What does a French intellectual born 100+ years ago think about League of Legends?

Roger Caillois is one of the key theorists, alongside Johan Huizinga and Brian Sutton-Smith, who have had a significant and lasting influence within the field of game studies, despite their oeuvres pre-existing long before the video games they are often applied to. Caillois is best known here for his 1962 work Man, Play and Games, where he classified play into four separate forms: competition (agõn), chance (alea), imitation (mimicry) and vertigo (ilinx), all existing on a continuum stretched from unregulated play (paidia) to rule-based games (ludus). His book warns against the ‘rationalisation’ of play, that the effect of play becoming more like work can be disastrous both for individuals and society at whole. Caillois uses as an example the gladiatorial games of Rome as evidence for the Roman Empire’s agõn-alea character; the games caused ‘habits’ and ‘reflexes’ representational of the empire’s aggressive nature.

This research connects Caillois ideas surrounding “the true perversion of agõn” with professional esports players. Esports continues to grow larger audiences, both through the ever increasing popularity of dedicated streaming sites like Twitch, as well as through traditional media such as the Finnish national broadcaster YLE. The visibility of professional players in our culture has no doubt helped influence a younger audience about the possibility of playing games for work, a ‘dream’ career. As mentioned in TL Taylor’s 2012 book Raising the Stakes, these careers will only ever be attained by a small number, but the culture surrounding esports is nowadays pervasive and tied deeply to some gamers identity and lifestyle.

Taylor rejects Caillois’ perspective that work corrupts play, saying that “such a hard-line position is untenable” when considering how pro players view their work/play subjectively. However, the research suggests that this is overlooking the reasons why Caillois keeps a difference between work and play qualitatively, that is “to critique the way in which working life rationalises play into a means of socio-political control.” Personal autonomy is constrained when the economic obligation of work restricts the free activity of play. A lot of this relates to how playing for work is concerned primarily with the extrinsic rewards (tournament winnings, wages etc) as opposed to the intrinsic rewards (playing just for the sake of playing). External sources of control, such as the need for rent money, motivates extrinsic rewards and as such is linked with weak personal autonomy.

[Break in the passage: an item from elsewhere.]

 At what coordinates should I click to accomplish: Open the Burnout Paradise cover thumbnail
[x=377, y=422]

The research uses the concept of Margaret Archers ‘human reflexivity’ to deal with the issues of agency and structure within social theory.  Specifically the modality of ‘autonomous reflexivity’ in Archer’s model is used, in relation to Caillois’ belief that the games of agõn conformed people and cultures to instrumental rationality. It is stated that within our contemporary Western neoliberal societies, instrumental rationality is used by the populace to balance increasing demands on our time and money. The autonomous reflexive makes choices to navigate through these demands in “the most practical and strategic means possible”.

The socio-economic conditions that professional players exist in is further elaborated. Career anxiety is apparent in how players retire very young, often before thirty, without similar opportunities that traditional sports have for former players. Income, as determined by tournament winnings, is uncertain and of varying size. The small amount of players who reach the highest levels of competition is apparent, similarly to other ‘dream’ careers in music and film. Players in teams often live in shared houses, “designed like factories” that aim to minimise the distraction of family and friends for the benefit of extended training regimes. “Everyday life becomes formulaic – a drive to ‘min/max’ their human subjectivity”

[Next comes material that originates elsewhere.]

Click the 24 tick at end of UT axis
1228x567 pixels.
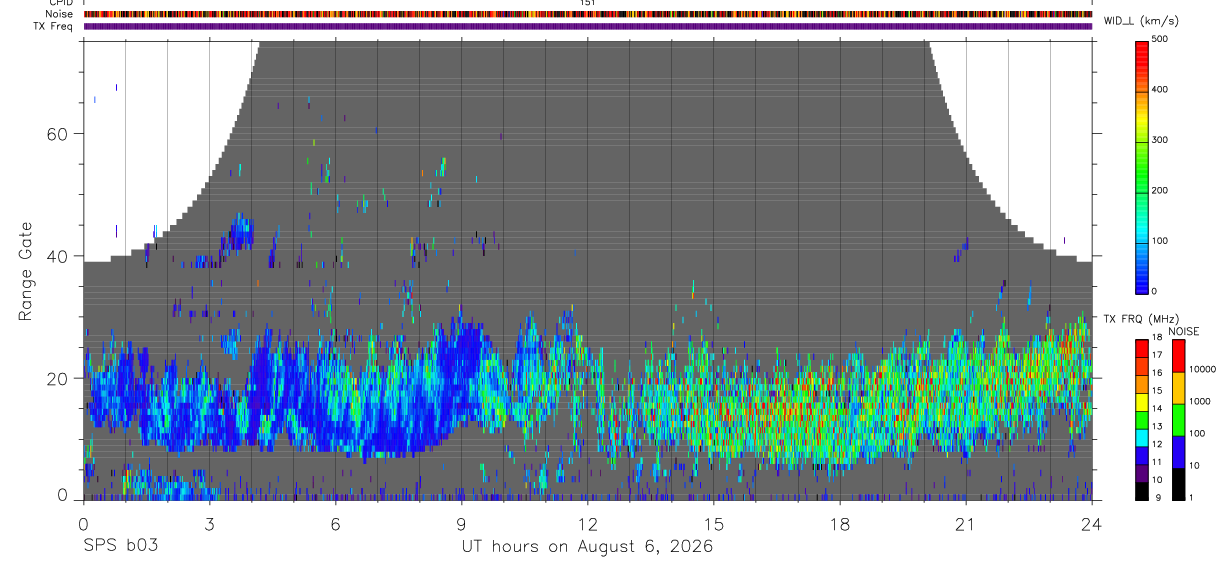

The research highlights a documentary by VICE that covers professional League of Legends player Cheon ‘Promise’ Min-Ki and how his collusion with match fixing can be understood as a logical endpoint to the contradictions around this ‘precarious play’. The fallout from this activity, led to Promise attempting suicide following a lifetime ban.

Concluding, the research reminds us that Caillois’ work can continue to help us better understand the morality of games. Vigilance is required around the ‘games’ that society submits us to, because we should not allow them to determine our character, nor our wider culture.